Film français de Frédéric Tellier (2021), avec Gilles Lellouche, Pierre Niney, Emmanuelle Bercot, Marie Gillain, Laurent Stocker, Yannick Renier, Jacques Perrin, Chloé Stefani, Sieme Miladi… 2h02. Sortie le 9 mars 2022.
Gilles Lellouche
Il est des sujets brûlants que le cinéma français peine à traiter. Sans doute parce qu’il n’en possède pas la culture. Ce qu’Hollywood a réussi avec des films tels qu’Erin Brockovich, seule contre tous (2000) de Steven Soderbergh ou Dark Waters (2019) de Todd Haynes reste un terrain encore largement en friche dans l’Hexagone où les grandes causes donnent plus facilement lieu à des documentaires d’investigation qu’à des œuvres de fiction dont le financement est entravé par des industriels le plus souvent impliqués également dans les médias et la culture au sens large. Reste une tradition de trublions engagés qu’ont perpétuée au fil du temps André Cayatte, Costa Gavras, Yves Boisset voire le trop méconnu Éric Valette (Une affaire d’État, 2009). Goliath constitue en cela une exception notable qui s’attaque au fléau des pesticides.

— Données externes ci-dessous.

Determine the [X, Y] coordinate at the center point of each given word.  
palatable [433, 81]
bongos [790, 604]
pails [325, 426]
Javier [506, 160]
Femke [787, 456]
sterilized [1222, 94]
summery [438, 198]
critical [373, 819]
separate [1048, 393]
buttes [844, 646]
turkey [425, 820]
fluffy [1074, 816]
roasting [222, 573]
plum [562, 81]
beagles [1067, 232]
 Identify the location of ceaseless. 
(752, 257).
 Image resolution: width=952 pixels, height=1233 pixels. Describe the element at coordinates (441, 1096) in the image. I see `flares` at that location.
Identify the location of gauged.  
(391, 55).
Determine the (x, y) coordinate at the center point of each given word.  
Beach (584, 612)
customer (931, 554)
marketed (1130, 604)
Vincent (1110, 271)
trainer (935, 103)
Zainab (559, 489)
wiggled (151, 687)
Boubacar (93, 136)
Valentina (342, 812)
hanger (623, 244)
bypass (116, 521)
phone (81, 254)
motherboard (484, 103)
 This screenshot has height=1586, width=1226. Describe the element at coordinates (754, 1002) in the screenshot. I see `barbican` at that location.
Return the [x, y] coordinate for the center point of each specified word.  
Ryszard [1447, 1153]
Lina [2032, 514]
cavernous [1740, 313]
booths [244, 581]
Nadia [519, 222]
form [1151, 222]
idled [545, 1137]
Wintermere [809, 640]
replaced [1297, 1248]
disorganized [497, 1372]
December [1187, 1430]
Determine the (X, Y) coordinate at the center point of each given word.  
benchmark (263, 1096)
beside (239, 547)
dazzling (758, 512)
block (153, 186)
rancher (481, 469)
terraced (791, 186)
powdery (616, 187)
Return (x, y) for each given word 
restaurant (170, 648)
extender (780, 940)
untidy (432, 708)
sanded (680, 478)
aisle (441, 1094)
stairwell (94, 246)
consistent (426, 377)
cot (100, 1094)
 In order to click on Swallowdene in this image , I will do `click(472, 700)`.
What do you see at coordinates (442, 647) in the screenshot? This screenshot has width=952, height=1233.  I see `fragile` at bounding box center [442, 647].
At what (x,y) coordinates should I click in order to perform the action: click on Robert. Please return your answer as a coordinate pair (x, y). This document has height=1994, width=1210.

Habitué à se frotter à des sujets sensibles, le réalisateur de L’affaire SK1 (2014) et de la série “Les hommes de l’ombre”, Frédéric Tellier, choisit de croiser les destins de trois personnages aux intérêts divergents sinon opposés pour traiter d’un problème crucial de santé publique.
Chloé Stefani
En adoptant la facture codifiée du thriller, Goliath décrypte intelligemment des mécanismes particulièrement complexes sans pour autant procéder à une opération de vulgarisation approximative. C’est sans doute le moyen le plus efficace d’aborder une thématique aussi complexe et, il faut bien l’admettre, de rallier à sa cause le plus vaste public possible en suscitant une prise de conscience. Frédéric Tellier maîtrise les conventions du film à thèse en donnant un supplément d’âme déterminant à ses protagonistes qu’incarnent des comédiens aussi populaires que Pierre Niney, dans un contre-emploi antipathique qui casse un peu son image, Gilles Lellouche, dans un rôle d’avocat qui entérine la mue dramatique entreprise par l’acteur avec Adieu Monsieur Haffmann, mais aussi Emmanuelle Bercot, Laurent Stocker et Yannick Renier. Avec en filigrane un décryptage effrayant du rôle irrésistible qu’en sont venus à jouer les lobbyistes dans les plus hautes sphères politiques. Et comme le veut la mythologie, le combat entre David et Goliath ne s’achève pas nécessairement comme on pouvait l’escompter et la raison du plus fort n’est pas toujours la meilleure dans ce film efficace qui mêle l’utile à l’agréable.